The integral role of contract language in DLT interoperability
DAML ensures integrity and confidentiality within and across markets
During 2018 we published a series of blogs describing DAML, our modeling language for developing smart contracts (if you missed the series, you can start here). That series focused on the contract developer’s point of view, detailing how DAML abstracts away the complexity of guaranteeing ledger integrity and preserving confidentiality of sensitive information — thus making it possible for developers to safely and concisely capture multi-party business workflows with minimal effort and risk. There’s another side to DAML that we haven’t explored externally yet: how the language itself can pave the way for the interconnection of markets in such a way that is simply not possible today. In this blog post I’ll touch on how DAML can help facilitate market interoperability.

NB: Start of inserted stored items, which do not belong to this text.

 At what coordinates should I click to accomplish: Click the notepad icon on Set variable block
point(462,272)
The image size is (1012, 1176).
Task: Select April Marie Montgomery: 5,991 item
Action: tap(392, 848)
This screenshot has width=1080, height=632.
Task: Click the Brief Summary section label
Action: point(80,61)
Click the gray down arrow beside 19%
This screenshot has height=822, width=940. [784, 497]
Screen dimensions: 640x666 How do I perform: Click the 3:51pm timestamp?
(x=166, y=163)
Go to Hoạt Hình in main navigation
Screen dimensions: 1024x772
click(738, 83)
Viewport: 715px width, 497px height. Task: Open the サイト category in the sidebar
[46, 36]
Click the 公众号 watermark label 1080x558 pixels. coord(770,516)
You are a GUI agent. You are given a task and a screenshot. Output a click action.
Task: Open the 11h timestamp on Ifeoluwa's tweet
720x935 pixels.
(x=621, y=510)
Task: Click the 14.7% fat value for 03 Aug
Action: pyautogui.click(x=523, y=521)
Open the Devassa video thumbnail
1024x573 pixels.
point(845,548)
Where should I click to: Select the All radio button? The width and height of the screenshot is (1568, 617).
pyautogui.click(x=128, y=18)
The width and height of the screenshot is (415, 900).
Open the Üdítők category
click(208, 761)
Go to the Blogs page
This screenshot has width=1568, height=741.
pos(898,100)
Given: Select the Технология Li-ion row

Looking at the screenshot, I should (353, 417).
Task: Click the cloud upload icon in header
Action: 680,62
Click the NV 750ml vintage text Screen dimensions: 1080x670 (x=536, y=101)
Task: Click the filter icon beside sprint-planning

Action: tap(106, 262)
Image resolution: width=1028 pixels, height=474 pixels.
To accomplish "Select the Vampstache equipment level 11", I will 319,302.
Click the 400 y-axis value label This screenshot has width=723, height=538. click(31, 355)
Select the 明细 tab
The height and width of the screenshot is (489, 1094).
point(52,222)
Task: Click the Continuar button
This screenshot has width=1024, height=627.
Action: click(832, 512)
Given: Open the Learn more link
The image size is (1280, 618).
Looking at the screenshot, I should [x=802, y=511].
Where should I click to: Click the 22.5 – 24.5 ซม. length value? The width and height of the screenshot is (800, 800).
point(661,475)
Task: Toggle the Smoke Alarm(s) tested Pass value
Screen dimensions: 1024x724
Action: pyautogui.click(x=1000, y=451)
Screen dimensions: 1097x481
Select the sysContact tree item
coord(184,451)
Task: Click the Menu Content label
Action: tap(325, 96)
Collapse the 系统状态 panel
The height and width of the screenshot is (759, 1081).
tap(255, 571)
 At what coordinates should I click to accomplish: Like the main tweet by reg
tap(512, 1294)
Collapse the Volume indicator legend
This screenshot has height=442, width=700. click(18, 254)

I’ll be focusing on capital markets so that I can provide a consistent set of examples but the concepts are equally applicable to any industry where market participants engage in multiple independently operated markets.
Siloed, multi-operator capital markets today
Interoperability across markets is of course nothing new. There are approximately 80 stock exchanges worldwide, and an even larger number of commodities, bond, derivatives, and OTC markets; it is very common for multinational firms to trade in more than one market. The IT world is awash in legacy gateways, message brokers, enterprise service bus architectures, and more all designed to help data flow across disparate markets.
However, even with all of this technology, it remains impossible for a participant with trades in multiple markets to validate their overall position at any moment in time with absolute certainty. Why?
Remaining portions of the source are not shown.